Look for the word "Select" in the material below. Copy each line that has it.
--*--
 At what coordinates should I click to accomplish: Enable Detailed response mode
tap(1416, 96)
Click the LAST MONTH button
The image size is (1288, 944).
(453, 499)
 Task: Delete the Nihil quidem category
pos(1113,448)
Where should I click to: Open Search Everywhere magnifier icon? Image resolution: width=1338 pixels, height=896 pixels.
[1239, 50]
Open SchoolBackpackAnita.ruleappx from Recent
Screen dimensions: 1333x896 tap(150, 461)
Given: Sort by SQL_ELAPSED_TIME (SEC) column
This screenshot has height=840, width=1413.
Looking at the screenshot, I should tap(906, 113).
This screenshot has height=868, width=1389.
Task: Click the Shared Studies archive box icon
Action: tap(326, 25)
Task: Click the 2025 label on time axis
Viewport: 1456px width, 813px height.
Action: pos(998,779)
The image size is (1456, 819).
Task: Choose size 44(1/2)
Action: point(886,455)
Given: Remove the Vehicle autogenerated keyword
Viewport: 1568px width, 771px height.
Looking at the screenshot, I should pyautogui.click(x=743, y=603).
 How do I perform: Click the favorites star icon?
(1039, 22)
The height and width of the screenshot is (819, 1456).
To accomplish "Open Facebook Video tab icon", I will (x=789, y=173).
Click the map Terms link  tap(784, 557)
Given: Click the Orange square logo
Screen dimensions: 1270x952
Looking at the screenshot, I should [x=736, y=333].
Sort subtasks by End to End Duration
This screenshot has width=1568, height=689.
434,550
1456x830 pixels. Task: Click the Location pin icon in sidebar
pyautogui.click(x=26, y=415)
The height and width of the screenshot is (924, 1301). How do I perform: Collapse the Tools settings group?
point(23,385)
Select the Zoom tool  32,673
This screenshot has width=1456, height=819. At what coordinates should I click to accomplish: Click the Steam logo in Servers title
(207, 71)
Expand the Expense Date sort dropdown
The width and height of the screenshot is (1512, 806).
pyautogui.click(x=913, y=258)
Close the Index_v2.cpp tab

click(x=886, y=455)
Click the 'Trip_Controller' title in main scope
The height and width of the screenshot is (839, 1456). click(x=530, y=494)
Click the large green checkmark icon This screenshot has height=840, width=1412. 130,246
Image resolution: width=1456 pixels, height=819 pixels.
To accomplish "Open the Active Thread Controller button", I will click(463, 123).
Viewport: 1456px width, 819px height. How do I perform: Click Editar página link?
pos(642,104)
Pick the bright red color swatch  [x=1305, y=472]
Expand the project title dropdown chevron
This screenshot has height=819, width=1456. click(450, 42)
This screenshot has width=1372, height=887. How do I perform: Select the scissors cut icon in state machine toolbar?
--*--
■ TASK SOLUTION
Select the Zoom tool  32,673
This screenshot has width=1372, height=887. How do I perform: Select the scissors cut icon in state machine toolbar?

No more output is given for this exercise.